> Passage shown:
+===+
The SUNY Brockport athletic weight room. Photo credit: Shannon Blakenship

23 varsity teams. Six racks. One weight room. 

At SUNY Brockport, student athletes use the Bill Steele Athletic Weight Room. Although this facility is exclusive to student athletes on campus, it does not fit the needs of each team. 

Larger teams take up as much as three one hour time slots because of the lack of space and equipment, and smaller teams end up sharing the space with athletes from different teams. 

Graduate student and Brockport football player Luke Lodini has seen the development of the program throughout his collegiate career. Unfortunately, as the team grows, the weight room remains the same.  

“I do find it frustrating working in a smaller weight room because being a team of 100 plus guys, it gets crowded and takes away from our workouts when having to wait for equipment at times,” Lodini said. 

Sophomore gymnast Becca Ring also feels the restraints of working out in a smaller area with a bigger team. 

“The weight room could be larger to accommodate the size of our team,” Ring said. “We are currently split into two separate times to lift which allows us to have less people at a rack, but if our full team was in there at once we would have more people sharing a rack.”
+===+
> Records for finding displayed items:
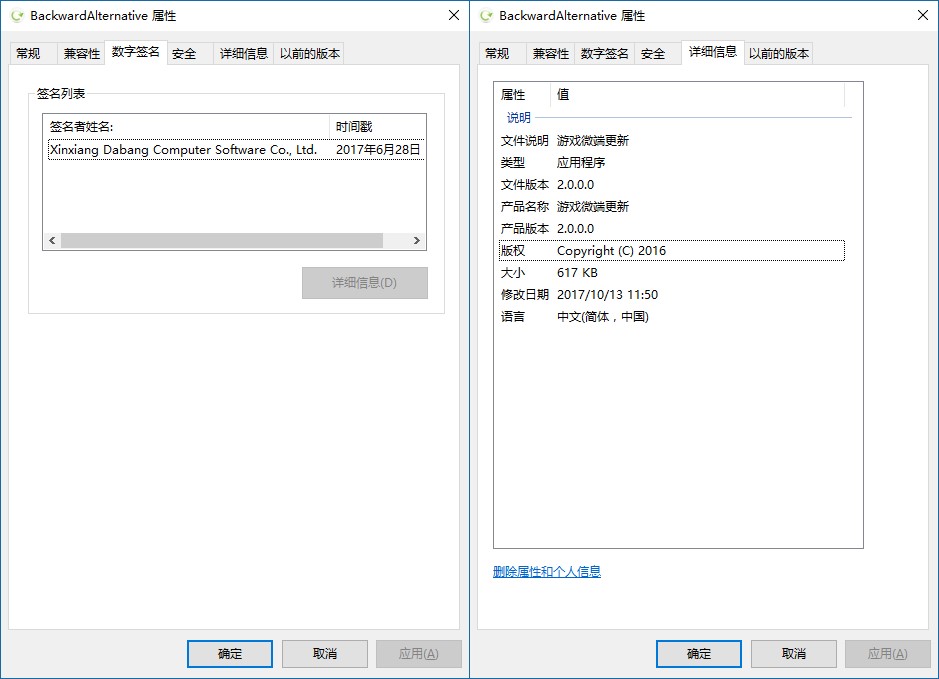Viewport: 939px width, 679px height.
Task: Click 取消 on the left dialog
Action: (x=324, y=653)
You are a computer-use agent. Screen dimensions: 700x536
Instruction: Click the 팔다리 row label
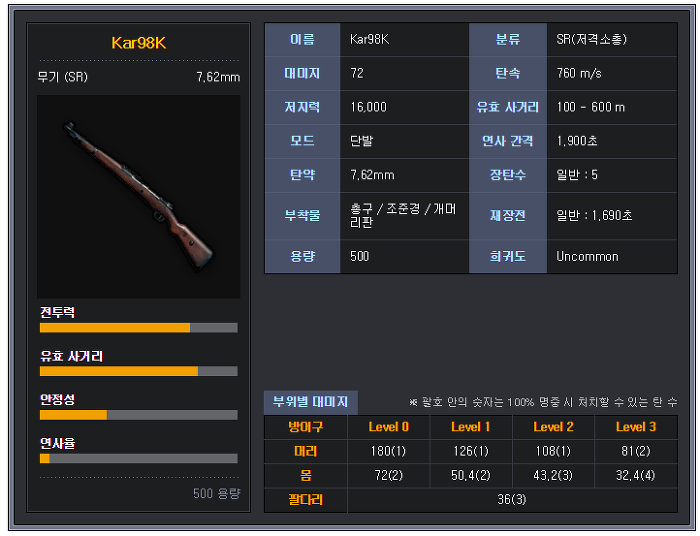306,499
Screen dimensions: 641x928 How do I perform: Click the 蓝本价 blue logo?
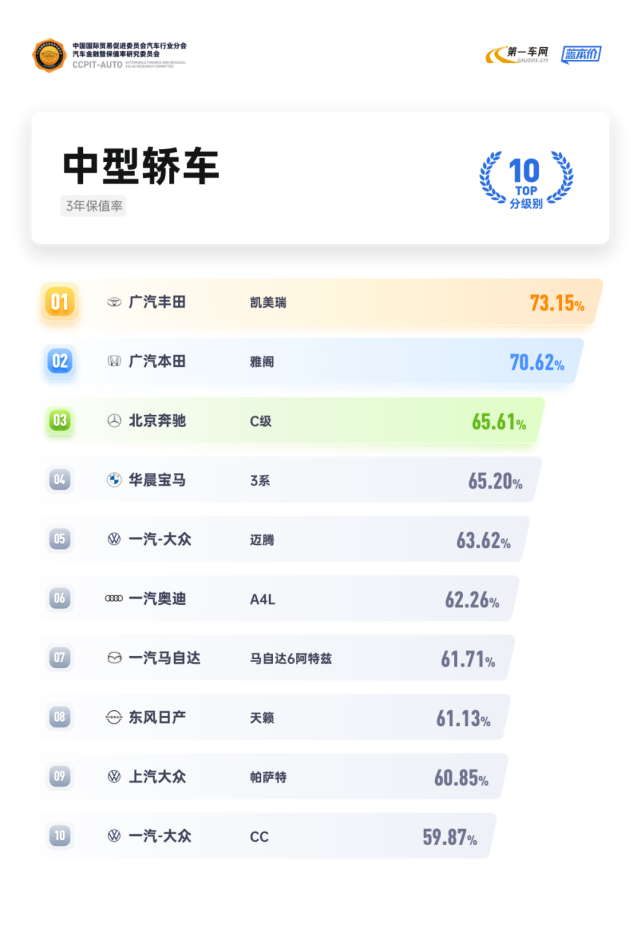(x=581, y=54)
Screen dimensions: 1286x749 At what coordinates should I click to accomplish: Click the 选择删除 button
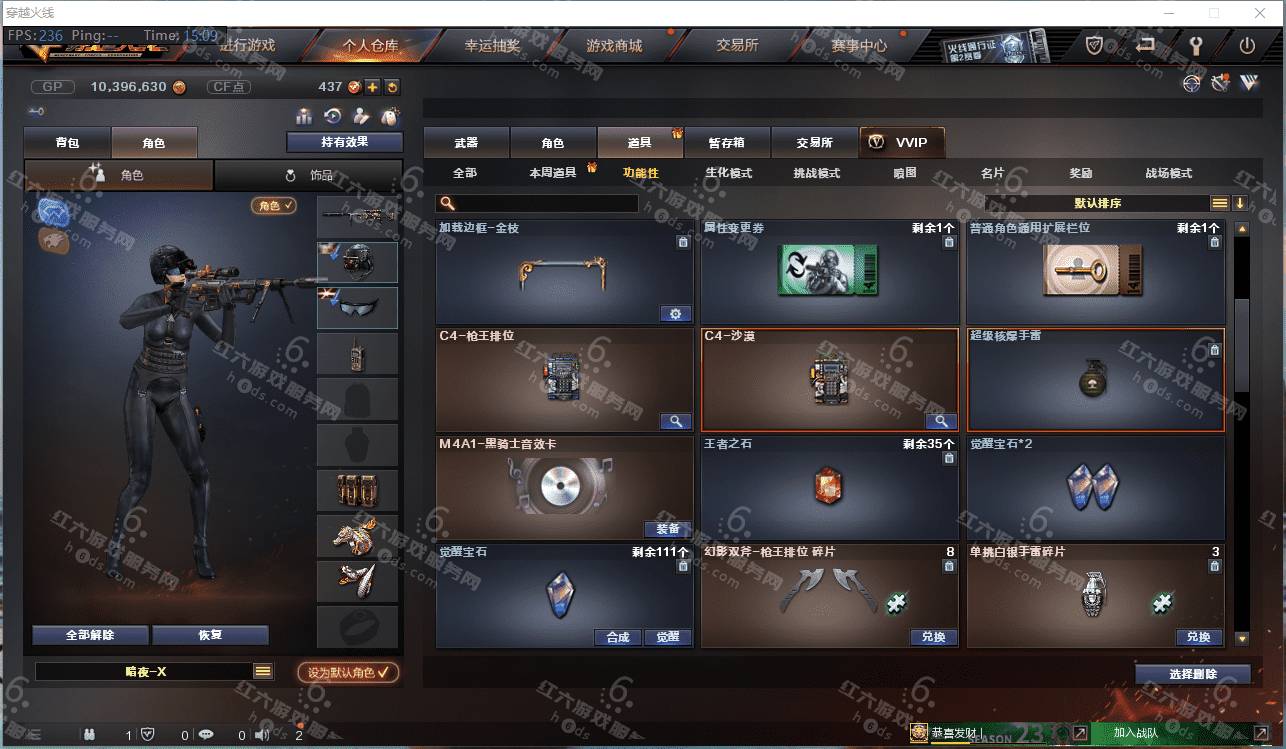(x=1193, y=674)
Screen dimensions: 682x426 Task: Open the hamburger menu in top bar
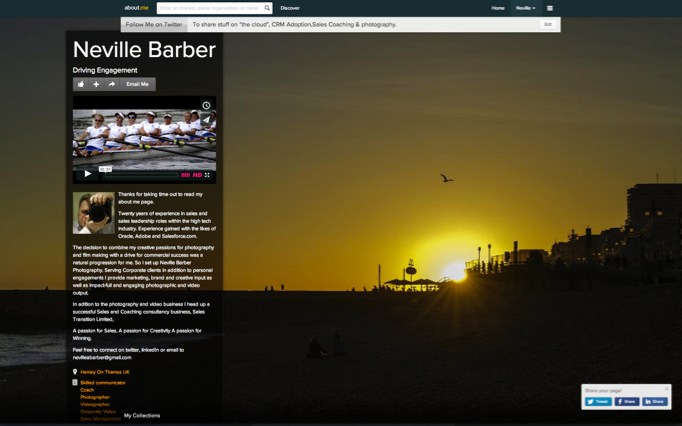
+===+
> Task statement: Extend the article on the SUNY Brockport athletic weight room, picking up after its final quote from Becca Ring.

> Output below:
The appearance of the weightroom is one that depicts Brockport Athletics well. Both Lodini and Ring believe the space is attractive. 

“It gives off a look of grit and hard work which I have always liked about it,” Lodini said. 

Ring focussed more on the smaller details of the facility. 

“I feel that our weight room has a good appearance as the strength coaches care about its neatness and how well it is maintained,” Ring said.  

Although appearance and efficiency are at the forefront of student athletes’ minds when entering a weight room, strength and conditioning coach Raymond Irish sees safety as the biggest concern of the smaller weight room.  

“I find it to be more inconvenient than frustrating but still can be irritating because some of the teams hold a bigger roster than other team,” Irish said. “Safety is a concern because when space is limited and equipment is being used, it opens up more opportunities for injury to occur. A bigger weight room could be convenient to accommodate all student athletes.” 

Regardless of the specific time slot each team has, each athlete is still able to use the weight room on their own time. However, while it is convenient for lifting to be on an athlete’s personal schedule, they must still accommodate the team that is scheduled to lift.  

“It would allow teams to have their slots for their programmed lift but also allow other student athletes to occupy other areas of the room without causing distraction,” Irish said. “This would be the case if the weight room was expanded, allowing more room for power racks, barbells and other equipment to help accommodate a student athlete and their in-season/ off-season program.” 

Although athletes and coaches push to enlarge the weight room, the privilege of having their own is not taken for granted.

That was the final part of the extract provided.